“Without workflow, I think you’re going to find that healthcare organizations are just not going to be able to compete,” states CentraState’s Vice President and Chief Information Officer Indranil ‘Neal’ Ganguly. CentraState Healthcare System in central New Jersey, USA, is a 271-bed facility that implemented Soarian® Clinicals workflow management technology in 2007 in order to face the challenges related to delivering high-quality medical care. One of the benefits provided by workflow engines arises from its characteristic of alerting the appropriate person to take action and to follow a predefined workflow process. If the clinician does not take action, the system escalates the request further. Taking advantage of this benefit, CentraState has created 11 live workflows, including the Pressure Ulcer Prevention and the NPO (nothing by mouth) Workflow.
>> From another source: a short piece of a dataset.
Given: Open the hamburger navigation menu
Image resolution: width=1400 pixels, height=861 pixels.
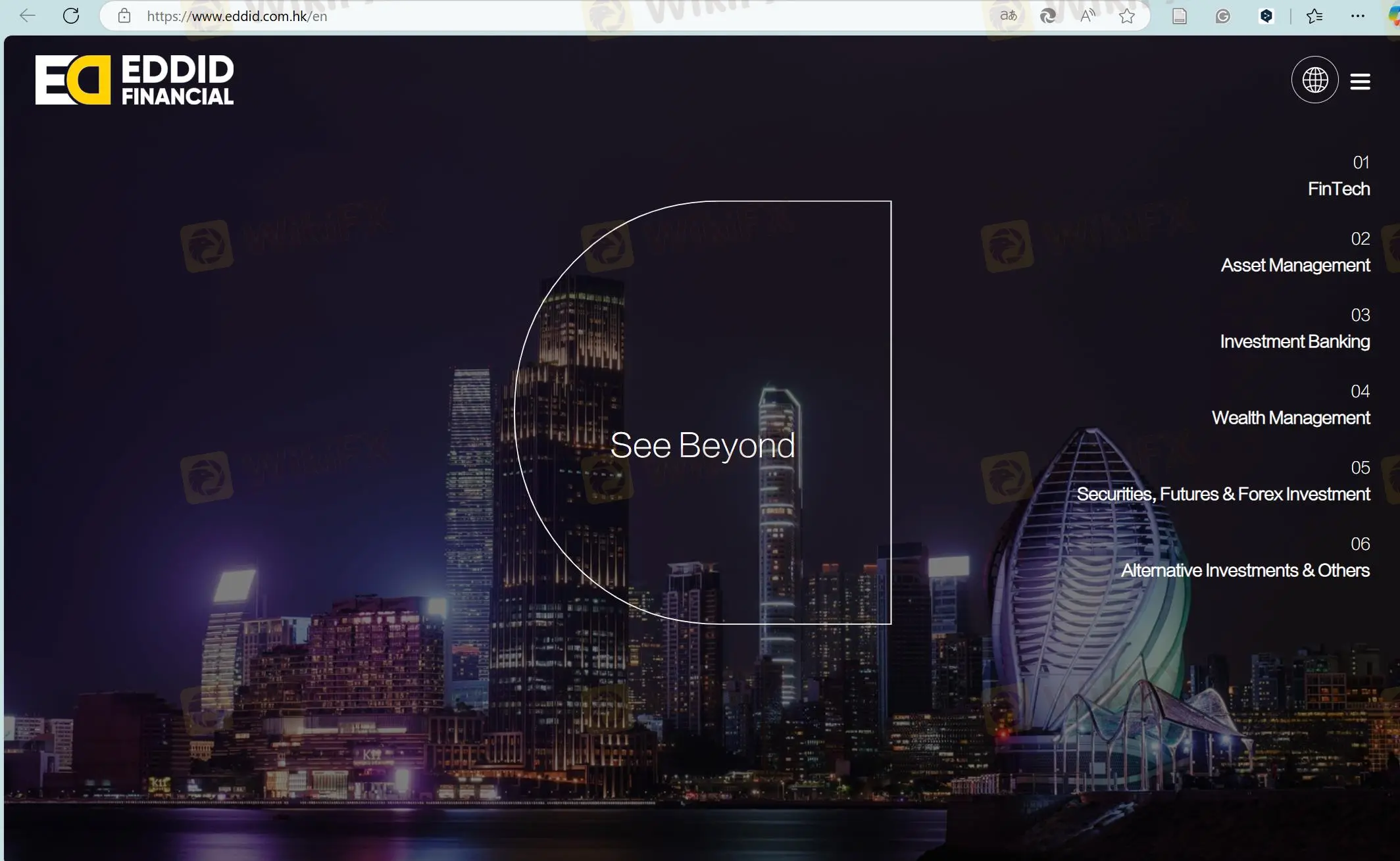Looking at the screenshot, I should (1360, 82).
When an inpatient meets risk factors related to albumin levels, whether he or she is able to eat, the Pressure Ulcer Prevention Workflow notifies nurses to put the patient in a bed with a pressure-relieving mattress. Every two hours, the workflow notifies the appropriate nurse to turn the patient. CentraState’s Chief Nursing Officer Linda Geisler, RN, credits the workflow, along with training sessions for staff, with keeping the nosocomial pressure ulcer rate at CentraState well below the benchmark rate set by the American Nurses Association National Database of Nursing Quality Indicators. The most recent data from CentraState shows a nosocomial pressure ulcer rate of 1.86 percent. “This is all automatic, and that’s the beauty of it,” says Geisler. “It’s not an extra task – it’s just reminding nurses when they need to take action.”
Another recently implemented workflow provides alerts to the nurses when patients are NPO because of pending radiology exams. Geisler says hundreds of patients a week are NPO, and before the workflow was implemented, staff would, on occasion, mistakenly give these patients food trays. The result was that these patients would need to have their tests delayed for a day – disrupting the radiology schedule and incurring costs. Geisler estimates that the workflow will save CentraState US$31,000 per year. Besides these financial benefits, Soarian Clinicals has enabled improvements in the quality of patient care offered at CentraState, reflected, for instance, in the decrease of nosocomial pressure ulcer rate.